Reilingen. Was ist passiert? In den Baumkronen auf dem Gelände der Friedrich-von-Schiller-Schule in Reilingen hatten Krähen mehrere Dutzend Nester gebaut. Ihr Krächzen störte nicht nur die Grundschüler und ihre Lehrer sehr, sondern auch die Anwohner entlang der Wilhelmstraße. Vor allem aber hinterließen die Vögel überall ihre Exkremente - auf dem Schulgelände, an den Zugängen, dem Gehweg. Von diesen Hinterlassenschaften sei ein erhebliches Gesundheits- und Infektionsrisiko ausgegangen, betont Bürgermeister Stefan Weisbrod. Die Krähen seien nämlich Allesfresser und Überträger von Salmonellen sowie der Papageienkrankheit.
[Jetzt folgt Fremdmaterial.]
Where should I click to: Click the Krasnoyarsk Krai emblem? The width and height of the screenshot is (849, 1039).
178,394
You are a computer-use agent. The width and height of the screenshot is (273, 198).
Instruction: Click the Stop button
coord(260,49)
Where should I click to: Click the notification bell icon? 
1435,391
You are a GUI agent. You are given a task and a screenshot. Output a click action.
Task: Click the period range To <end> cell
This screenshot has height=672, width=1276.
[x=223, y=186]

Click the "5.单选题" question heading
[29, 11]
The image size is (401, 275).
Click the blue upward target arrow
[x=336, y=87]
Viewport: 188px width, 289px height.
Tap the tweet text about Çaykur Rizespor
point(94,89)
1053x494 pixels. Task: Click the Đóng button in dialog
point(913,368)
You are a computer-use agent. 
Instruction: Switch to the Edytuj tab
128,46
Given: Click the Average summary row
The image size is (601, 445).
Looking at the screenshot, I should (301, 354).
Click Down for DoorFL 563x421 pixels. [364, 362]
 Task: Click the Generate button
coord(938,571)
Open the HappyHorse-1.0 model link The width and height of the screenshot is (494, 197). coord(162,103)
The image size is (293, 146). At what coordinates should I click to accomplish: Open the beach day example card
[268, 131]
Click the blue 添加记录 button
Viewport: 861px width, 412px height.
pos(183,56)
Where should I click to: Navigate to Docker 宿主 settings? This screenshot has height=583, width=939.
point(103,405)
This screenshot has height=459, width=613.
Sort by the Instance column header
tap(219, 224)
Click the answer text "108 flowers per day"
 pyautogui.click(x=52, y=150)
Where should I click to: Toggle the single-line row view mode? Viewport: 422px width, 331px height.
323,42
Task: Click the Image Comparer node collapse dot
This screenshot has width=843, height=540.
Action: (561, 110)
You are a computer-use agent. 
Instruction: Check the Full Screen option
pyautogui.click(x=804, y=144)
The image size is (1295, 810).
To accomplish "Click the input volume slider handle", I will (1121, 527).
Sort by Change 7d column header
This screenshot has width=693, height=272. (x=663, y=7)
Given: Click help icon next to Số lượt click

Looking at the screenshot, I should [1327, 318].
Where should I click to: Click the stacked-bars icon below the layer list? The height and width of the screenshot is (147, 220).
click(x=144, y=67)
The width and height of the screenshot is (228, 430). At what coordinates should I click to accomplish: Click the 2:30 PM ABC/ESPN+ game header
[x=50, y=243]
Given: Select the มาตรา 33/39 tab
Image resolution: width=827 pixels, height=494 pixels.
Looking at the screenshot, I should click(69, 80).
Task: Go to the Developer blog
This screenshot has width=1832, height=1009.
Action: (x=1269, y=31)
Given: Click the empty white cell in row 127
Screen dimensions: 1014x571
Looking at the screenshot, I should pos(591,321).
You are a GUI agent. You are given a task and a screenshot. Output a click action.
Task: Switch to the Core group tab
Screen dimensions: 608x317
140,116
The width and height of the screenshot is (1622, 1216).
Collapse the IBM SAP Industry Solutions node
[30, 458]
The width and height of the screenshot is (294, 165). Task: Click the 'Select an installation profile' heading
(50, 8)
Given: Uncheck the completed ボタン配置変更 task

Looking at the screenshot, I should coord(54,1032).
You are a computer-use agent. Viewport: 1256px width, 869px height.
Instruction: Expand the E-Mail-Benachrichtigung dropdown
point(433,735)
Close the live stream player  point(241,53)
Da sich neben der Grundschule obendrein die Kita „Die kleinen Sterne“ befindet und der Friedrich-Oberlin-Kindergarten ebenfalls nicht weit ist, sah die Kommune dringenden Handlungsbedarf. „Es ging um die Gesundheit unserer 700 Schul- und Kita-Kinder!“

Anfang Februar wies der Ratshauschef daher den Bauhof an, ungefähr 30 leere Nester zu entfernen. Zumal sich damals wegen des Nachtumzugs gerade ein Steiger im Dorf befunden habe. Dieses Fahrzeug ist nötig, um die Baumkronen zu erreichen, und hätte normalerweise eigens für die Aktion gemietet werden müssen, da der Bauhof über kein eigenes Exemplar verfügt. Mitten im Winter unbelegte Niststätten zu beseitigen, sei nicht zuletzt eine sehr sanfte, schonende Methode, um eine Kolonie zu vergrämen, wenn diese - wie in Reilingen - zur Plage geworden ist, erklärt Weisbrod. „Wir haben zur richtigen Zeit am richtigen Ort das Richtige gemacht“, bekräftigt er. Die gewählten Mittel seien verhältnismäßig gewesen. „Eine direkte Bekämpfung fand selbstverständlich nicht statt. Wir haben keinem Vogel etwas zu leide getan.“ Die natur- und artenschutzrechtlichen Vorgaben seien sorgfältig beachtet worden.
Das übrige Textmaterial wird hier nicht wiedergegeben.